» **Source material**:
BEGIN

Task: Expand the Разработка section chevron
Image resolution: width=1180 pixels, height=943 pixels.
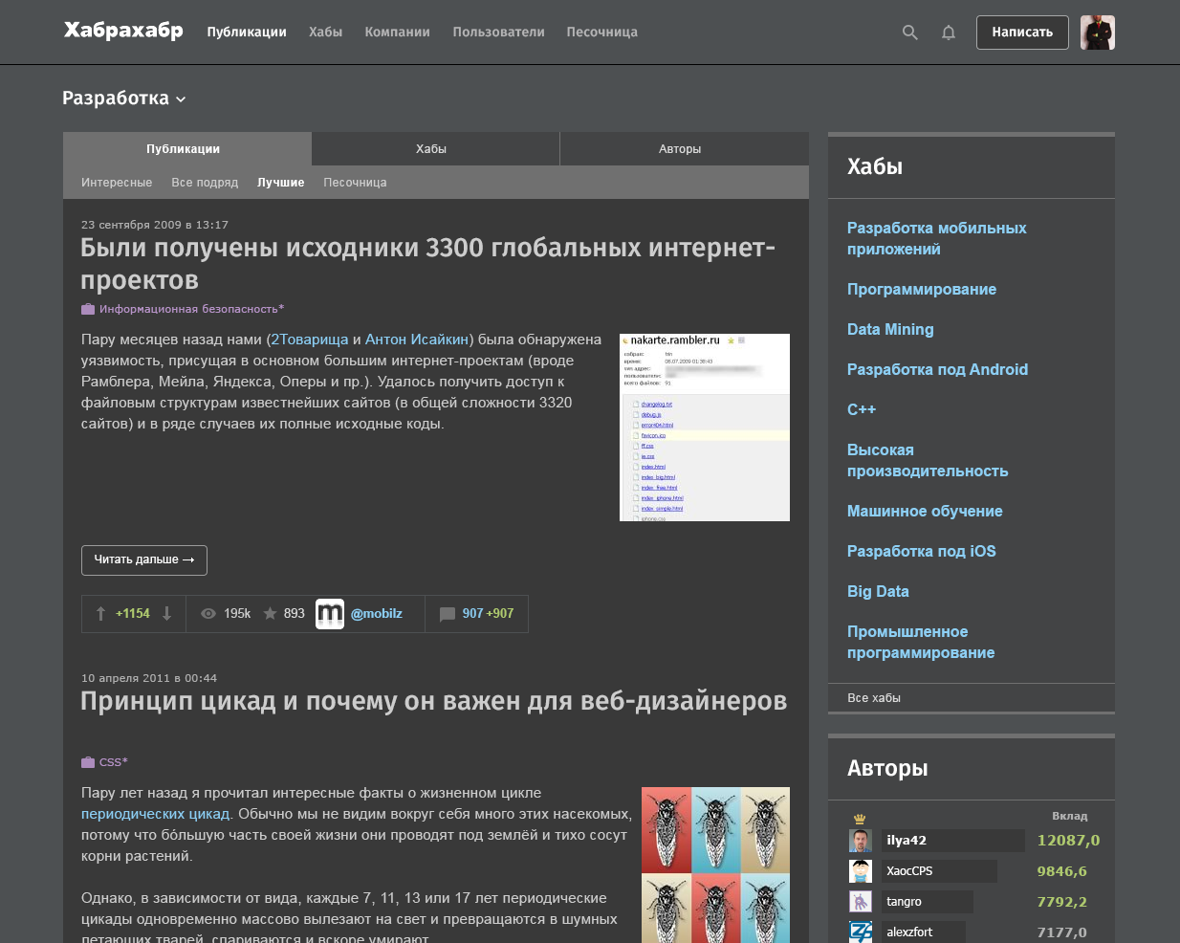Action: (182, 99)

END
BEGIN

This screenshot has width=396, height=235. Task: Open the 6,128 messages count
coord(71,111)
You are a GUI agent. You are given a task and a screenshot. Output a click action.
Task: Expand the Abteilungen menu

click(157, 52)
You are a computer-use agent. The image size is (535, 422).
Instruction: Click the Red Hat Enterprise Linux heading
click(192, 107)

END

» **Assignment**: From the listing above, copy every line where the string "agent" is found.

» **Answer section**:
You are a GUI agent. You are given a task and a screenshot. Output a click action.
You are a computer-use agent. The image size is (535, 422).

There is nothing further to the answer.